I didn't end up going to the spa party for a few reasons, some lesser ones being that it would have ended up a logistical nightmare. I'm tempted to call tonight to ask how it went, but in the event that it ran long or turned into your default slumber party, I've held off. So let me know how it went! =D

Instead of trying to make it the long way to St. Peter's then, today, I opted into the showing of the Chronicles of Narnia. It was supposed to be an event with a group, because a lot of people showed up for it, even in from St. Louis. Sadly, it was kind of lame. The pre-show get together was supper at a bar where we couldn't hear ourselves talk and the beer was too pricy. We were supposed to head out for drinks after, but the movie was longer then a lot of people figured it would be and most people went home. Specifically, I blame the nightlife scene in the area, since I think the closest good places to hang out in the evenings are in St.
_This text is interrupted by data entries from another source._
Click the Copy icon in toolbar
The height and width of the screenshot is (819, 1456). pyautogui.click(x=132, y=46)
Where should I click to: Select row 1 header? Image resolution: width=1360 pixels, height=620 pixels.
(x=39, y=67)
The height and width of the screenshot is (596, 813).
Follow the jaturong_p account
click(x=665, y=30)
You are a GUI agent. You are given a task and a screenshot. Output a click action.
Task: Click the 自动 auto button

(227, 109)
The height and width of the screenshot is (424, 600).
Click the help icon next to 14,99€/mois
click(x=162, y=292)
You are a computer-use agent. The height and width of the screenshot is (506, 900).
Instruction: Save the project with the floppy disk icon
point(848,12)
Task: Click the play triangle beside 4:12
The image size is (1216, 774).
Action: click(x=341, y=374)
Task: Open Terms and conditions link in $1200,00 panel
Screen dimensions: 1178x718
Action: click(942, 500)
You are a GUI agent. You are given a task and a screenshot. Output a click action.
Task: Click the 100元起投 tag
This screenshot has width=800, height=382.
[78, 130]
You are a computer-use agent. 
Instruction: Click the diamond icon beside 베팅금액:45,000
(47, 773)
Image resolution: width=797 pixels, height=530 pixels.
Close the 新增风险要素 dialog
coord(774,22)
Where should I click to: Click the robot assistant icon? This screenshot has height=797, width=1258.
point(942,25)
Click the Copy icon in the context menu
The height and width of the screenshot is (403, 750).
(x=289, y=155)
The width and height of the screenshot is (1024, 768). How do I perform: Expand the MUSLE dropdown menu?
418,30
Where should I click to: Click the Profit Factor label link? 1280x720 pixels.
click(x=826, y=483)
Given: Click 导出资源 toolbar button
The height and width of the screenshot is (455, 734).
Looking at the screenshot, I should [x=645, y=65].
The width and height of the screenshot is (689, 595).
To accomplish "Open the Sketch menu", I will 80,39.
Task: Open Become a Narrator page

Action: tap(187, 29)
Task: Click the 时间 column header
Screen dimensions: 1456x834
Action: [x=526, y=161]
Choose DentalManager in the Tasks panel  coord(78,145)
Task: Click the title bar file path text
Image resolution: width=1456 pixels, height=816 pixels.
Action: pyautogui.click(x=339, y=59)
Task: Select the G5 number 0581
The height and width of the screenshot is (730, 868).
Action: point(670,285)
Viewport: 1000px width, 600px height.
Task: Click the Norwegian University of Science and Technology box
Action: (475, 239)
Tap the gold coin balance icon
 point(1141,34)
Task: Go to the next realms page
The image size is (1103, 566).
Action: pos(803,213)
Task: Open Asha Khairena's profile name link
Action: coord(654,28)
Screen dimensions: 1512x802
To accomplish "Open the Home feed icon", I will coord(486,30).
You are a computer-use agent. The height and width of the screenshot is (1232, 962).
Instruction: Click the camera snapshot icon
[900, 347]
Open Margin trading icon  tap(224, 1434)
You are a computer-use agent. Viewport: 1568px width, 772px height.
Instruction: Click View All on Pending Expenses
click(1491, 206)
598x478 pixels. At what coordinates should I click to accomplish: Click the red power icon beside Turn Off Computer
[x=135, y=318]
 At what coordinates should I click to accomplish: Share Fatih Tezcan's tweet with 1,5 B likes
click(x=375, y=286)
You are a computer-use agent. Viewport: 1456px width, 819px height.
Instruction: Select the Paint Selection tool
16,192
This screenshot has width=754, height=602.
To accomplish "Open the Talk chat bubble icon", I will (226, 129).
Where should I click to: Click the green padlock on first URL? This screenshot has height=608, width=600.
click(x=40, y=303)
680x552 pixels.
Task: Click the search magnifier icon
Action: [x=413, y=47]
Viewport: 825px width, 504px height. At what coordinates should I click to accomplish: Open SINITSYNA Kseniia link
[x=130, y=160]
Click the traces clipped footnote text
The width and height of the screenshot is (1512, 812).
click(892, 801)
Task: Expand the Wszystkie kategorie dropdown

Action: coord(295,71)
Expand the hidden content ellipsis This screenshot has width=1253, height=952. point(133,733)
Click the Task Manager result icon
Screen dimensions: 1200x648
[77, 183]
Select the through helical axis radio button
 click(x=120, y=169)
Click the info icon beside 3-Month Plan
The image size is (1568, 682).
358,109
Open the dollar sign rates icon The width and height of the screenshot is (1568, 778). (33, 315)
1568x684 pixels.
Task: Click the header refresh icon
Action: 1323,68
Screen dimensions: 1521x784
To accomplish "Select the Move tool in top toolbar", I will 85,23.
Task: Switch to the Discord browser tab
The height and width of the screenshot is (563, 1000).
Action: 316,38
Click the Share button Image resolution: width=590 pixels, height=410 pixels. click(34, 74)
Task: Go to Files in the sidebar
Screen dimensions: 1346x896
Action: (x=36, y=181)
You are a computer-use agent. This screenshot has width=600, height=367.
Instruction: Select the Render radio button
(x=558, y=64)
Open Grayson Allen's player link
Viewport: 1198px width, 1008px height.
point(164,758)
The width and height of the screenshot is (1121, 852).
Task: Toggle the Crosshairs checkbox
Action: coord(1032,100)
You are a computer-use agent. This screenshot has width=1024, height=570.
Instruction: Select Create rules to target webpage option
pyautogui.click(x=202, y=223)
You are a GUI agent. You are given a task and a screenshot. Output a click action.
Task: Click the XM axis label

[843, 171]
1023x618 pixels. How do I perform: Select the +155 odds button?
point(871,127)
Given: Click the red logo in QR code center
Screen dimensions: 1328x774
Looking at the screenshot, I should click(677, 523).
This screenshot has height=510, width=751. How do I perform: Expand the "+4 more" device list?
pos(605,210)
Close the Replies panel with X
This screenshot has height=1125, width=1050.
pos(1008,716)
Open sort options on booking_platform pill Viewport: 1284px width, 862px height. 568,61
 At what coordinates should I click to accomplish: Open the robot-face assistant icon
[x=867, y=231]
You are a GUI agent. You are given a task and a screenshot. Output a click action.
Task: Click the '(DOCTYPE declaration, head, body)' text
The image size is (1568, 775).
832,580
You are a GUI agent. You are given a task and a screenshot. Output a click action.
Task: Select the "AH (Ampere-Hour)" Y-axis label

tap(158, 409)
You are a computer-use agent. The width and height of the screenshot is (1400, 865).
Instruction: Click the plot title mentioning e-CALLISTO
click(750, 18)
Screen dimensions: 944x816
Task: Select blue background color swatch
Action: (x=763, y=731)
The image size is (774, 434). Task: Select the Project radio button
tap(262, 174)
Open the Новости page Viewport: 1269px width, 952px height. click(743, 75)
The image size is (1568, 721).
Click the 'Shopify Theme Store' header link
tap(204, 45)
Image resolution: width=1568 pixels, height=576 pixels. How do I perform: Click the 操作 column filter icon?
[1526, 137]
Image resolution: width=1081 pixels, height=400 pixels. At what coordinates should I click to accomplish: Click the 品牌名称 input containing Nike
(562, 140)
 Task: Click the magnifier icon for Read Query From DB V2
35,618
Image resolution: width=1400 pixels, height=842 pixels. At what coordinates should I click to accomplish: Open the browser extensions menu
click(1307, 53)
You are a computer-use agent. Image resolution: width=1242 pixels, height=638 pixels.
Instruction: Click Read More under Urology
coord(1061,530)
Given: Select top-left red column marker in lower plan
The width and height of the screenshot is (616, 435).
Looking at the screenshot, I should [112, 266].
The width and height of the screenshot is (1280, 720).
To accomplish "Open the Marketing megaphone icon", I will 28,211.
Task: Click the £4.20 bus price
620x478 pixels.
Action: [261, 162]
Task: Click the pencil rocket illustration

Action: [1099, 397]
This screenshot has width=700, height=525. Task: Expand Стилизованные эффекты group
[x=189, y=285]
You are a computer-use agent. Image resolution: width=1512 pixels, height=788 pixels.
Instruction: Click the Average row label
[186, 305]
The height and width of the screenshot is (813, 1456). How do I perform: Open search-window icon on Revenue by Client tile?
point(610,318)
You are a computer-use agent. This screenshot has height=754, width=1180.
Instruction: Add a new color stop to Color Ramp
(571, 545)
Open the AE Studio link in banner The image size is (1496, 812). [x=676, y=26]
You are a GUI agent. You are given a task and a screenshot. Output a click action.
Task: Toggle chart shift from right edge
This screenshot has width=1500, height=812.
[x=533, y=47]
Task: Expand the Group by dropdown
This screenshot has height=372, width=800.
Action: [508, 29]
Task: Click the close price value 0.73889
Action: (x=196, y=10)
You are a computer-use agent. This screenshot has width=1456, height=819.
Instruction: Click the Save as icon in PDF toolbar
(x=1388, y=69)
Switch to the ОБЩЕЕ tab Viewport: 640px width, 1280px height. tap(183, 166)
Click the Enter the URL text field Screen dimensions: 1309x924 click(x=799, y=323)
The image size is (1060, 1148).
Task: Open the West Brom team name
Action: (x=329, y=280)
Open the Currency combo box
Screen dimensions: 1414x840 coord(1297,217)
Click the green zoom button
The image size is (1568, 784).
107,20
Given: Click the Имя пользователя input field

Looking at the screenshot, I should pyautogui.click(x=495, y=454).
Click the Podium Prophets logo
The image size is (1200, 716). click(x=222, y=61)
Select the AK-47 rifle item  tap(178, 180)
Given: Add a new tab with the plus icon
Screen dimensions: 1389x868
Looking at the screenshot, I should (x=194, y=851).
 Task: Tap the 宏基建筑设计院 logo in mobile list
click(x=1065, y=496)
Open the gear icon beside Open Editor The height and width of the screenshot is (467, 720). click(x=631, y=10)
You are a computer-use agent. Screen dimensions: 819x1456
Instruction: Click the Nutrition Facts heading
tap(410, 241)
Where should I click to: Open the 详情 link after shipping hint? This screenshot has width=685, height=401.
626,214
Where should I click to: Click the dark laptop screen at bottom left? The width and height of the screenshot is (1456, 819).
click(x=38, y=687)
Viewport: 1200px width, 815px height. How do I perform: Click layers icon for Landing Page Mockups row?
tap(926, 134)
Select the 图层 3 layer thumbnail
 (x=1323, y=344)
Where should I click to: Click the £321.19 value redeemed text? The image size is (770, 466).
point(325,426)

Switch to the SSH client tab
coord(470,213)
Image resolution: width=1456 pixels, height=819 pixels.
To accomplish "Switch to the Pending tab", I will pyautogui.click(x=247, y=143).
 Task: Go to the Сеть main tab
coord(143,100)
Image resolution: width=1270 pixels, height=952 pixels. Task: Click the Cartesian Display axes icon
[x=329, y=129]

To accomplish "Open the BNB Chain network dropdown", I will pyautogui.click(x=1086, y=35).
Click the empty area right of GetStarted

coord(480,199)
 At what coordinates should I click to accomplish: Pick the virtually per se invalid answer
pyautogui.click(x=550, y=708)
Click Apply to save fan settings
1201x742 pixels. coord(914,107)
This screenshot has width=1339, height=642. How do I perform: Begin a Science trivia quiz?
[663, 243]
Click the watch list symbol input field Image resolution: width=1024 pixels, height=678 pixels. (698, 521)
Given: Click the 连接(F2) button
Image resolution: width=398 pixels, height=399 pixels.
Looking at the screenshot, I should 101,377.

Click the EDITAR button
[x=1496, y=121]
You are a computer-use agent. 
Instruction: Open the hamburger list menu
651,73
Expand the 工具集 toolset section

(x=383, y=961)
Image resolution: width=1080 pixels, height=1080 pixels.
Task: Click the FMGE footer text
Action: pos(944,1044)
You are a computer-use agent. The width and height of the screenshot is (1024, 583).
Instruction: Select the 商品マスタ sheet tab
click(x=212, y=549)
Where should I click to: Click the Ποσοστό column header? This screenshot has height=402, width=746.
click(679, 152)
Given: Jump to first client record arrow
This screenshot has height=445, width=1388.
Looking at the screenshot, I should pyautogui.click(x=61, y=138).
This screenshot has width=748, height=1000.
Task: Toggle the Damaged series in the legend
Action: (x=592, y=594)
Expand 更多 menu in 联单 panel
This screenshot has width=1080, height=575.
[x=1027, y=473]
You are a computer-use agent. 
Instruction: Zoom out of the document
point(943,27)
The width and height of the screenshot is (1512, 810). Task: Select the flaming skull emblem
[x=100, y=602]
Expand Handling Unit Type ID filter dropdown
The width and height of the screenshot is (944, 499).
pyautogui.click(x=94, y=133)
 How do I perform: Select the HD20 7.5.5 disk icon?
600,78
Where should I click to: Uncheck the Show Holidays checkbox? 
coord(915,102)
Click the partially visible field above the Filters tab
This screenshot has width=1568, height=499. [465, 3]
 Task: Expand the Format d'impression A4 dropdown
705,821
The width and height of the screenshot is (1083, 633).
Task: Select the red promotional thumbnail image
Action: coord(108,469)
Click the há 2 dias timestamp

Louis or maybe Edwardsville. Otherwise, it's houseparties all the way, but nobody really was offering.

How was the movie? Eh. Some good scenes, but overall it felt really shallow. Maybe it was because I missed the first movie, but I suspect it was mostly because it was a big-budget kids movie with some Christian allegory for good measure. It certainly wasn't a bust of an evening, though, but I'm not sure that I'd skip work for it again.

Turns out that anyone taking a day off anywhere will mess up the schedule a little bit. It was already bad, and now it's moved a little again. I'm going to re-check my next few months on Google calender at work tomorrow and see when I'm good to play. I think I get a few available days, and some that I didn't have before.